Conceived in tour buses, hotel suites, and basement studios initially as fodder for DJ sets, Mister Divine is the feeling of déjà vu between delirious post-show fevers and the road-torn sleep through the night on the way to the next city, driving the circumference of the Earth in nine weeks, dreams of Pangea, of forever ago and infinity from now. Imagine: impossibly, and without the recollection of flying, you’re in Europe with tour manager DJ Fitz at the wheel maniacally driving a silver Mercedes Sprinter through the pre-dawn to catch the first P&O ferry to Belgium, to Spain, to Sweden. There is Dur Dur on the stereo, is William Onyeabor, Khaira Arby, and Dizzy K, is compilations and mixtapes of unknown origin and content. This too is a dream, and tomorrow you’re starting over, another opportunity to bask in the irrelevance of the present moment, “all we have,” while keeping one eye on the future and one on the past. 

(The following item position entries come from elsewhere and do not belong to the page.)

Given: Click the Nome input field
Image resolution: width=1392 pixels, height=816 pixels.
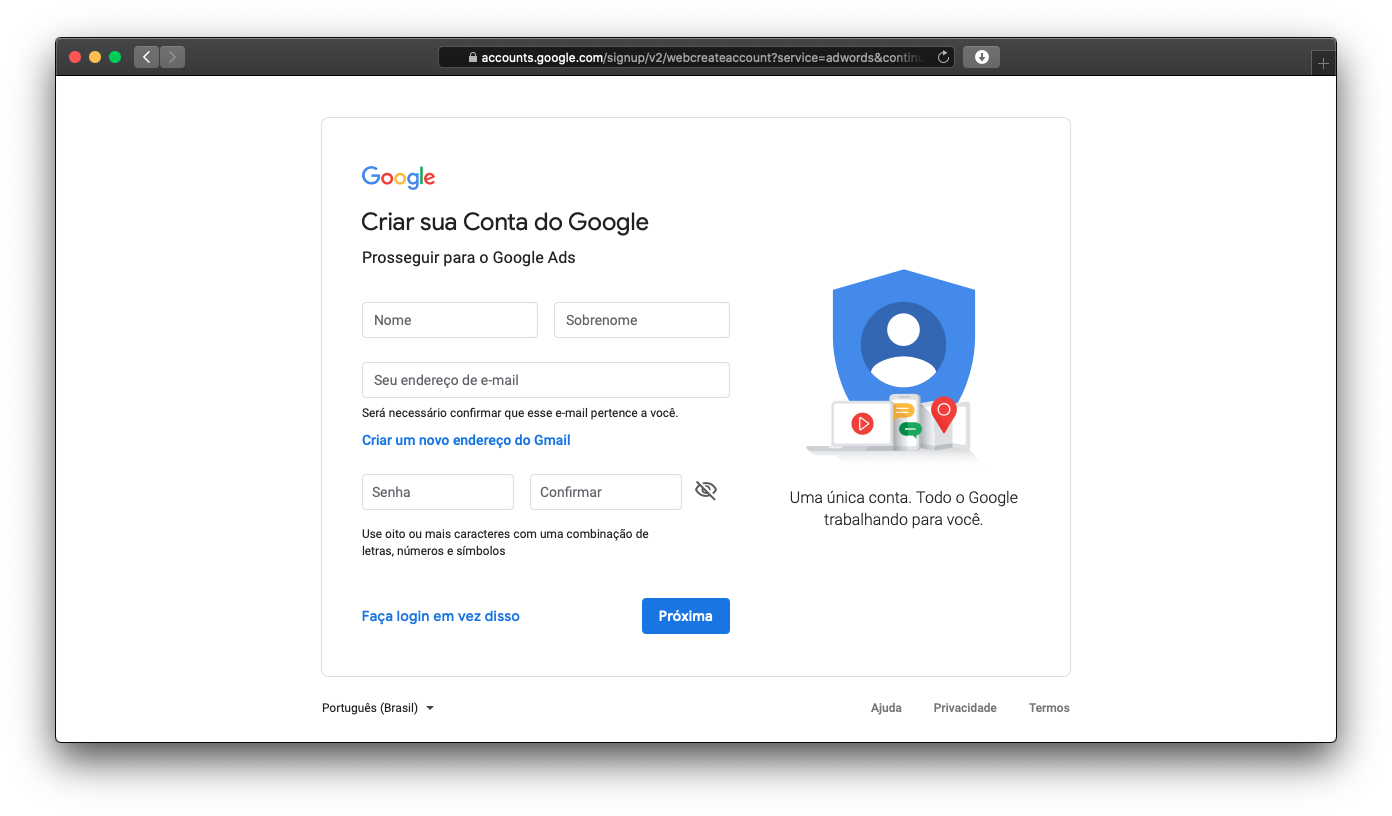Looking at the screenshot, I should coord(450,320).
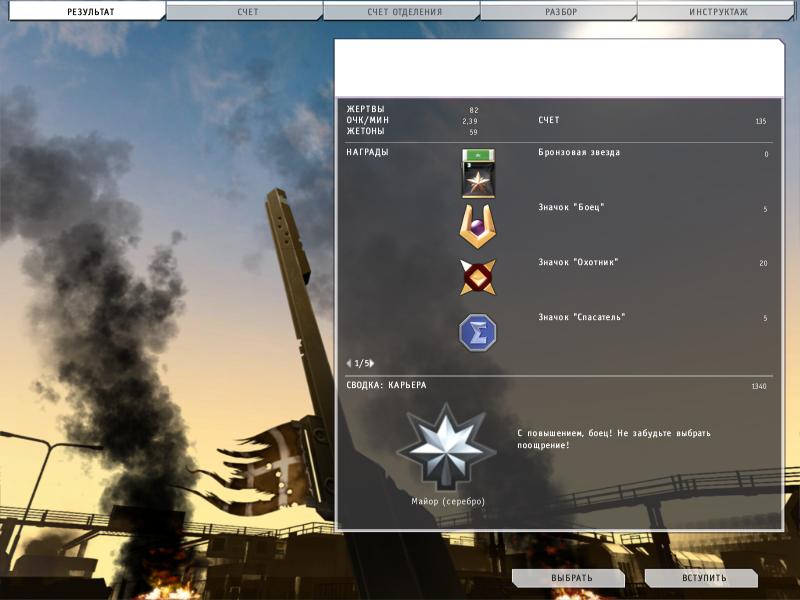Select the "Боец" badge icon
800x600 pixels.
[477, 226]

Naytronix’s music is the key to this, as if the slipstream of time that our lives drag on behind could be cross-cut, altogether avoided, or drafted and overtaken. The expression of this for Brenner is simplicity. The intricate and wide-spanning production of his debut is cinched tight as a racing foil as he goes back to where it all started: his bass, his voice, the secrets of drum machines and dreams, narrowing down his songwriting style to focus on narrative and cohesive arrangements, the Song. The result was hours of music not likely to see the light of day, tracks taken to the chopping block at the now iconic Oakland studio New, Improved Recording with friend, collaborator, and guitarist Mark Allen-Piccolo. He and Brenner, along with percussionist Robert Lopez, sculpted nine songs into something resembling a compact trio album, which was then filled out with sounds and textures from fellow Oberlin Conservatory family members Matt Nelson and Noah Bernstein (tUnE-yArDs saxophones) and synth master blaster Michael Coleman (Beep!).

Brenner has digested a lot in the three years since introducing this world to Naytronix. tUnE-yArDs has turned into something of a perpetual motion machine, taking him to far corners of the Earth, as well as Carnegie Hall and the TV sets of Jimmy Fallon, Conan O’Brien, Jools Holland, and Austin City Limits. He did some recording and performing with music royalty Yoko Ono and Sean Lennon, got to collab and learn from Cibo Matto’s Yuka Honda, and even found some time to take the Naytronix band around the US and across the Atlantic from London to Istanbul. And while his music keeps its characteristic reflection of the ‘70s of Onyeabor and Bootsy Collins, there is too a new face of the sincerity and vulnerability of the ‘70s of Arthur Russell he shows here amid the psychedelia, as if wishing to land the Naytronix Mothership down to stay with us for a bit. Brenner returns to his adopted hometown Oakland (he’s originally from Bloomington, IN) to find friends lost one by one to the allure of New York City in “Living in a Magazine.” On the track “Back in Time,” he grapples with a fleeting youth, crooning, “Time is tricky ‘cause you only get a single play, not like a record you can throw on every single day.” As music and life become one for the touring musician living (in) the dream, the line between plays and days gets more and more blurred. And in the Naytronix dreamland, no one’s there to dictate which is which.